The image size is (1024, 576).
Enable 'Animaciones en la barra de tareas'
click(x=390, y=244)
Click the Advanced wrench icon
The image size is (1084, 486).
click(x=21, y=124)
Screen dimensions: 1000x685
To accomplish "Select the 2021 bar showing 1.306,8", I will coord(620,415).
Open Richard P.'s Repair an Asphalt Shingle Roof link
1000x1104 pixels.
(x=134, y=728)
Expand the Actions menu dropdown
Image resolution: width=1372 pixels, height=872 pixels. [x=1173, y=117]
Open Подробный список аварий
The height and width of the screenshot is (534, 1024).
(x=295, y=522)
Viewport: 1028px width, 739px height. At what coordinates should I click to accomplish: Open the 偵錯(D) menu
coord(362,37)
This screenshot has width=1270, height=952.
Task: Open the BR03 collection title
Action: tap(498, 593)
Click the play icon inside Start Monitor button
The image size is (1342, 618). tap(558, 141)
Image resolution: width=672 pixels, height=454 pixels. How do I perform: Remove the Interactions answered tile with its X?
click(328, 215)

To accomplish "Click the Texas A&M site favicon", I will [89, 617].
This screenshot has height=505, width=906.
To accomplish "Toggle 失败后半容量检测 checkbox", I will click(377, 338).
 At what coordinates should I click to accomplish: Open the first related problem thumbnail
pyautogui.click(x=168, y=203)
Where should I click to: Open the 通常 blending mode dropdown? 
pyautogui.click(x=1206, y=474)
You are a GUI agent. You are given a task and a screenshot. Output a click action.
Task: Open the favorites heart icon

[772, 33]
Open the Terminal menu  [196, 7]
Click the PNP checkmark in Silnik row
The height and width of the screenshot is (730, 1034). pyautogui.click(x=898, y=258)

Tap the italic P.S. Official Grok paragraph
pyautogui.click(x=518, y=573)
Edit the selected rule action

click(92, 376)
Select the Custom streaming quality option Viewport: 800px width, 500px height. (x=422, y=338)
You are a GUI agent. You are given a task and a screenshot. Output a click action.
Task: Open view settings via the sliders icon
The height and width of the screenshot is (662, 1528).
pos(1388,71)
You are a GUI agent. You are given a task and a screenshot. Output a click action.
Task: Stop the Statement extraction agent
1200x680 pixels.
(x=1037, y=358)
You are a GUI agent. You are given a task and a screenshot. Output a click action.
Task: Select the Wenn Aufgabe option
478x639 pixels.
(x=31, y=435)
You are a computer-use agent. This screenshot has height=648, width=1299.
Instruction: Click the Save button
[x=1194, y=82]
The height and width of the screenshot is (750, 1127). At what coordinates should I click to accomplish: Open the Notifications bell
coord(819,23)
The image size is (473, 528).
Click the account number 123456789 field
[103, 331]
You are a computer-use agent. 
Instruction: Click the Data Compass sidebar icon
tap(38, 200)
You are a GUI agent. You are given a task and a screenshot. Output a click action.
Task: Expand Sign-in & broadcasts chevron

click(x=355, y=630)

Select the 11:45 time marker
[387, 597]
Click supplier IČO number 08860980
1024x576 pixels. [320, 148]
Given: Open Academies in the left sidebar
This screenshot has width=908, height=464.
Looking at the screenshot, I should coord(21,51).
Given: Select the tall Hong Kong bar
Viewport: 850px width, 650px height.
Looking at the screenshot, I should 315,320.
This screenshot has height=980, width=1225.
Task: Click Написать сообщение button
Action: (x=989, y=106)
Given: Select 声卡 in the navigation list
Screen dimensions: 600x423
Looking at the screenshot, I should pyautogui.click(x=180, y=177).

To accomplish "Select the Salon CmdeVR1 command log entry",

:::

- **What is expected**
Each line of the data is to be output exactly, with none skipped.

- **Reply**
The image size is (1024, 576).
Enable 'Animaciones en la barra de tareas'
click(x=390, y=244)
Click the Advanced wrench icon
The image size is (1084, 486).
click(x=21, y=124)
Screen dimensions: 1000x685
To accomplish "Select the 2021 bar showing 1.306,8", I will coord(620,415).
Open Richard P.'s Repair an Asphalt Shingle Roof link
1000x1104 pixels.
(x=134, y=728)
Expand the Actions menu dropdown
Image resolution: width=1372 pixels, height=872 pixels. [x=1173, y=117]
Open Подробный список аварий
The height and width of the screenshot is (534, 1024).
(x=295, y=522)
Viewport: 1028px width, 739px height. At what coordinates should I click to accomplish: Open the 偵錯(D) menu
coord(362,37)
This screenshot has width=1270, height=952.
Task: Open the BR03 collection title
Action: tap(498, 593)
Click the play icon inside Start Monitor button
The image size is (1342, 618). tap(558, 141)
Image resolution: width=672 pixels, height=454 pixels. How do I perform: Remove the Interactions answered tile with its X?
click(328, 215)

To accomplish "Click the Texas A&M site favicon", I will [89, 617].
This screenshot has height=505, width=906.
To accomplish "Toggle 失败后半容量检测 checkbox", I will click(377, 338).
 At what coordinates should I click to accomplish: Open the first related problem thumbnail
pyautogui.click(x=168, y=203)
Where should I click to: Open the 通常 blending mode dropdown? 
pyautogui.click(x=1206, y=474)
You are a GUI agent. You are given a task and a screenshot. Output a click action.
Task: Open the favorites heart icon

[772, 33]
Open the Terminal menu  [196, 7]
Click the PNP checkmark in Silnik row
The height and width of the screenshot is (730, 1034). pyautogui.click(x=898, y=258)

Tap the italic P.S. Official Grok paragraph
pyautogui.click(x=518, y=573)
Edit the selected rule action

click(92, 376)
Select the Custom streaming quality option Viewport: 800px width, 500px height. (x=422, y=338)
You are a GUI agent. You are given a task and a screenshot. Output a click action.
Task: Open view settings via the sliders icon
The height and width of the screenshot is (662, 1528).
pos(1388,71)
You are a GUI agent. You are given a task and a screenshot. Output a click action.
Task: Stop the Statement extraction agent
1200x680 pixels.
(x=1037, y=358)
You are a GUI agent. You are given a task and a screenshot. Output a click action.
Task: Select the Wenn Aufgabe option
478x639 pixels.
(x=31, y=435)
You are a computer-use agent. This screenshot has height=648, width=1299.
Instruction: Click the Save button
[x=1194, y=82]
The height and width of the screenshot is (750, 1127). At what coordinates should I click to accomplish: Open the Notifications bell
coord(819,23)
The image size is (473, 528).
Click the account number 123456789 field
[103, 331]
You are a computer-use agent. 
Instruction: Click the Data Compass sidebar icon
tap(38, 200)
You are a GUI agent. You are given a task and a screenshot. Output a click action.
Task: Expand Sign-in & broadcasts chevron

click(x=355, y=630)

Select the 11:45 time marker
[387, 597]
Click supplier IČO number 08860980
1024x576 pixels. [320, 148]
Given: Open Academies in the left sidebar
This screenshot has width=908, height=464.
Looking at the screenshot, I should coord(21,51).
Given: Select the tall Hong Kong bar
Viewport: 850px width, 650px height.
Looking at the screenshot, I should 315,320.
This screenshot has height=980, width=1225.
Task: Click Написать сообщение button
Action: (x=989, y=106)
Given: Select 声卡 in the navigation list
Screen dimensions: 600x423
Looking at the screenshot, I should pyautogui.click(x=180, y=177).

To accomplish "Select the Salon CmdeVR1 command log entry",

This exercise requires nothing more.